Today we’d like to introduce you to David Morris

Hi David, please kick things off for us with an introduction to yourself and your story.
Publishing is sometimes called the accidental profession. I intended to be a psychotherapist, which evolved into aiming for religious studies scholar, but I wound up working for a small publisher during graduate school, and that pulled me into the business. Now, after working for major corporate publishing brands like Guideposts Magazine’s book division and HarperCollins’s Zondervan as its publisher, I’m out on my own now. Publishing is a business that has gone through massive changes during my tenure, and it’s been hard for publishers and authors to keep up. We’ve also changed a lot culturally, and readers need books that often fall out of the status quo of mainstream publishers. That’s why I want our work at Lake Drive Books to be innovative both as a publishing business and as a curator of culture.

Would you say it’s been a smooth road, and if not what are some of the biggest challenges you’ve faced along the way?
The publishing business is far more challenging than most people realize, and my experience with this start up business is no different; it’s just on a smaller scale. With so much online commerce, it’s hard to create discovery for your book, and at the same time there are opportunities to more directly engage customers and more importantly for authors to engage their readers through technology like e-newsletters, social media, and websites. What hasn’t changed is that publishing is still quite a speculative business. You don’t always know what books will turn out to have robust long-term sales, and it’s such sales that publishers count on to fund so many other books they publish, again waiting for that one breakout title. That said, diligent management and good decision making can go a long way to create slow and steady progress. I managed a major publishing team in the past and we managed that discipline well, and I try to translate that skill to what I do now. The hard part is to not burn out with all the tasks you could complete in a day, a week, and so on. As we’ve grown, we’ve been better able to involve other regular contract employees, and that helps share the “brain load.”

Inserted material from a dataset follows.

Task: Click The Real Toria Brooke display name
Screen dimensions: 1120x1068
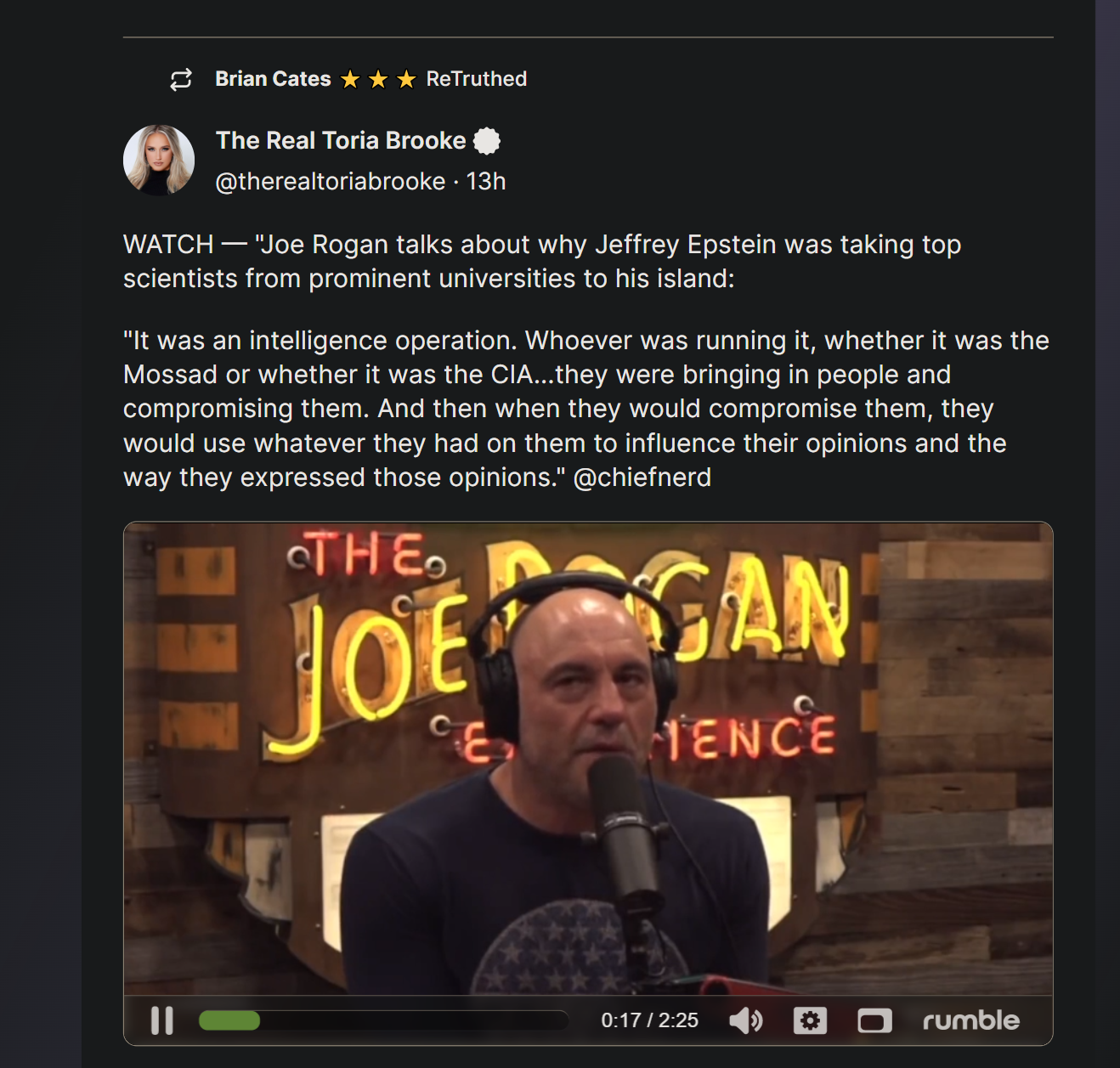Action: pyautogui.click(x=341, y=140)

Alright, so let’s switch gears a bit and talk business. What should we know?
I started Lake Drive Books in 2021 to “publish books to help you heal, grow, and discover.” They are mostly spiritual memoir and self help toned books about how to find meaning in a world where religion is less a central feature in our post-industrial lives. So much of the content is telling stories from the margins, stories that people don’t quite understand because they are unnecessarily outside the norm of status quote American religious life. These are stories of overcoming abusive church structures having to do with patriarchy, sexuality and gender, and race. But it’s in these untold stories that we can find the very sense of loving kindness and personal growth that we seek in spirituality and religion. We couple this kind of content with an innovative business model (hybrid publishing) that pays authors better and coaches them on growing their platforms, all while creating a skillfully published book as good as any conventional publisher. If authors publish with Lake Drive, and they and their book have the ingredients for success, they will find it’s a hands on experience that outmatches anything else they might experience in publishing.

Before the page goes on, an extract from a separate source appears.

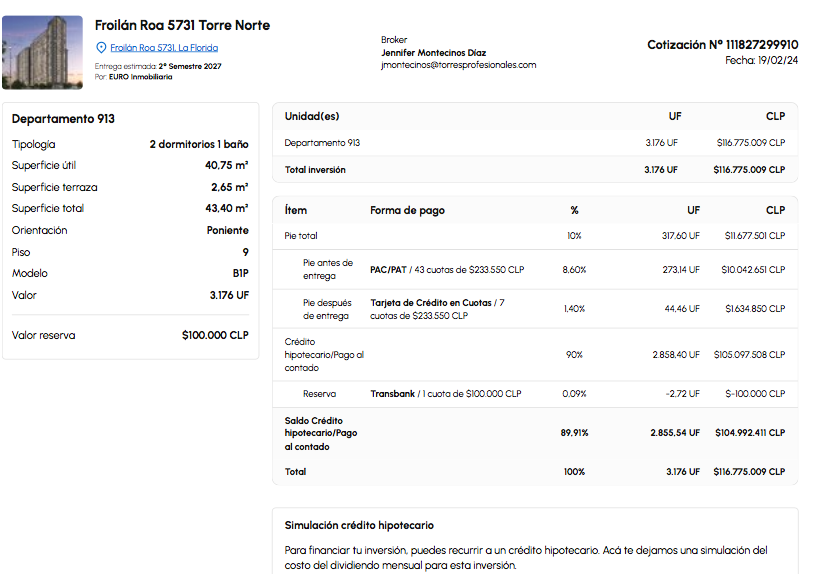
Task: Select the Pie total row label
Action: pos(301,236)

What has been the most important lesson you’ve learned along your journey?
Perhaps the most important lesson is simply how long it takes to start a new business, and how long it can take in certain businesses that are more of a long play. It required I rethink how personal finances work, and fortunately I’ve had more ability to rethink things than I thought was possible. Even more importantly, I’ve learned so much. I thought I knew a lot after being in publishing for thirty years, but I’ve probably learned more in the last four years than I learned in a lot more years in a corporate setting. But I couldn’t have done this as well without that corporate experience.